Od rana chodze wkurzona. Pewnie to dlatego że wczoraj spotkałam tego idiote-Matta.

-Co jesteś dziś taka nerwowa?- zapytał Tom.

-Spotkałam wczoraj mojego brata.

-Noi.

-Przepraszał mnie. Ale chuj mnie obchodzą te jego przprosiny. Zniszczył mi życie nienawidze go.

-Dobrze już spokojnie. Ja Cie Kocham i nie pozwole żeby sie do Ciebie zbliżył.

-Dziękuje. Też Cie Kocham Tom.

-A wy co gołąbeczk?

-Spierdalaj Chris.

-No super. Nie rozmawiasz ze mną prawie wogóle czasu też ze mną nie spędzasz a teraz wyganiasz mnie. Jak nie chcesz sie ze mną przyjaźnić to trzeba było mi powiedzieć!

-No przepraszam Chris. Jesteś moim najlepszym przyjacielem wiesz o tym. Poprostu mam teraz problemy wiesz o tym. A ten czas nadrobimy.

-No okej. A teraz mów co to za problemy?

-To wy pogadajcie a ja pójde poćwiczyć.-powiedział Tom i pocałował mnie krótko w usta.

-Bo dobrze. Więc wiesz że jesteśmy tu tylko dlatego że chce zemsty na Mattcie ?

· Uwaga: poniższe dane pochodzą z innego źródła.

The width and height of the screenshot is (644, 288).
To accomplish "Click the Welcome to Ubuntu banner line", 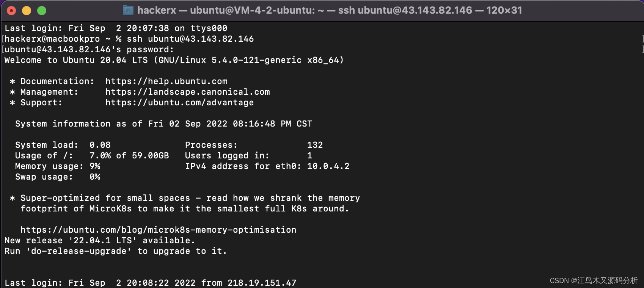I will [x=174, y=60].
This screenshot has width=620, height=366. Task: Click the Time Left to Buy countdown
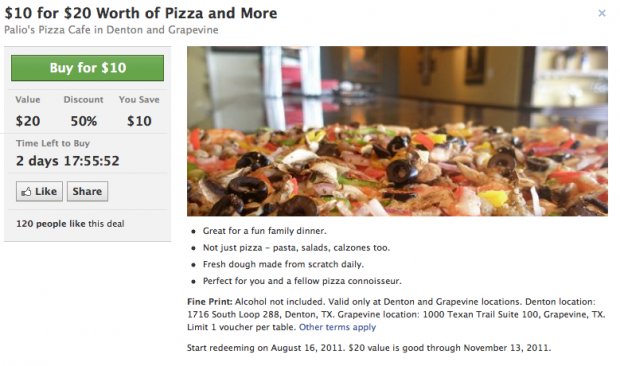click(68, 161)
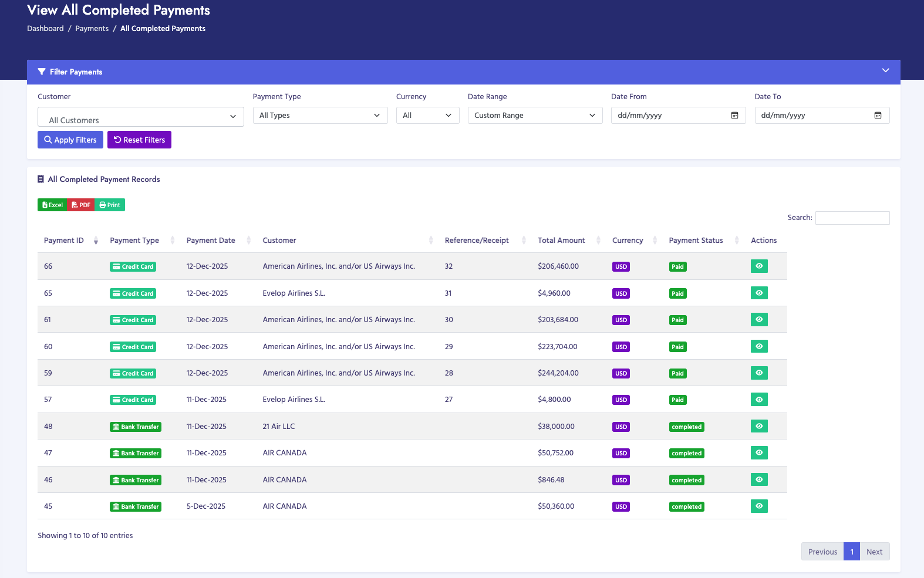Focus the table Search field

tap(852, 218)
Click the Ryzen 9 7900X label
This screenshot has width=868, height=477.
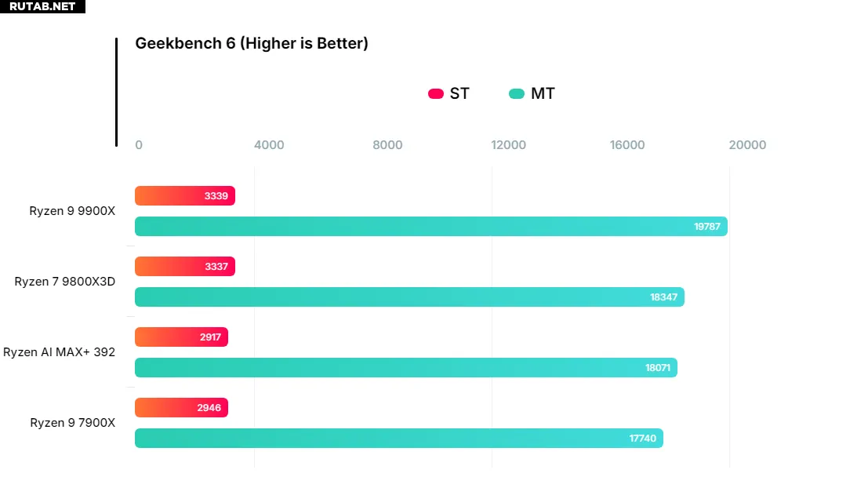[72, 423]
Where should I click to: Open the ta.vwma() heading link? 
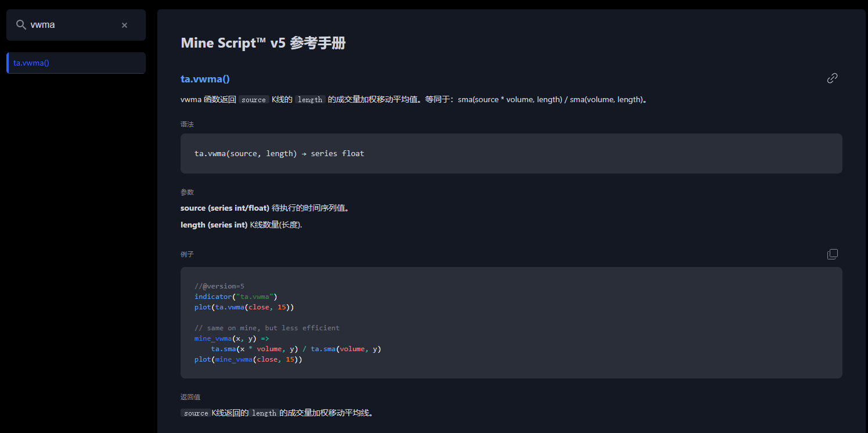(x=205, y=79)
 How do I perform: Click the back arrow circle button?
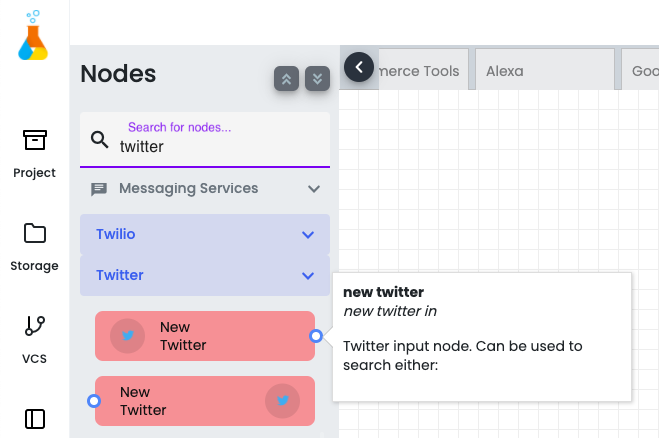click(359, 67)
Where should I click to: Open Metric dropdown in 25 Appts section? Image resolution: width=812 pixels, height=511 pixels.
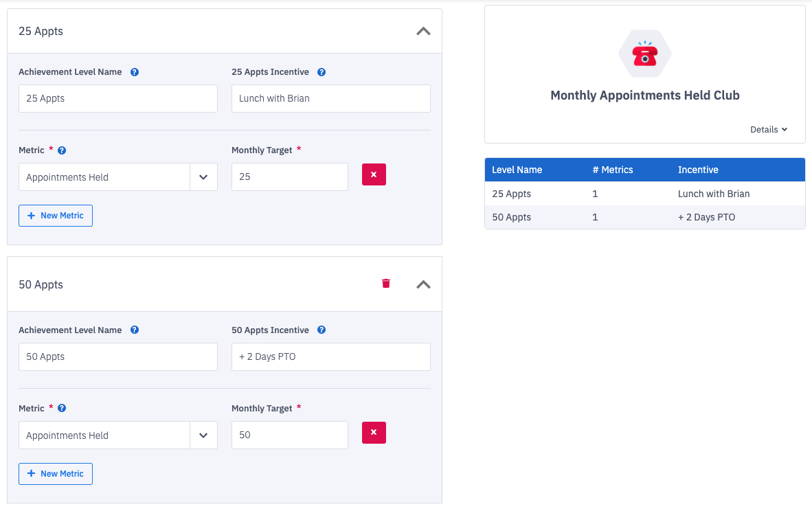[203, 177]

-Tak wiem. Ale nie możesz odpuścić? Hope czasu nie cofniesz.

-Tak ale nienawidze go.

-Ale wczoraj sie spotkaliście? Co Ci powiedział ?

-Że przeprasza i tęskni.

-No widzisz. Jemu jest przykro skoro cie przepraszał. Hope pomyśl też o innych a nie zawsze o sobie. Zabicie go nic nie zmieni. Nadal bedziesz mieć wspomnienia, a pamięci nie wymarzesz! Hope pomyśl o innych! Pomyśl co będą czuć twoi rodzice kiedy zabijesz go! Zabijesz Ich !! Oni kochają ich jak synów Kurwa!!

I odszedł. Zostawił mnie samą ze swoimi myślami. A jeśeli on ma racje. Przecież gdybym ich zabił rodzice by sie załamali. Ale tak bardzo mnie to boli.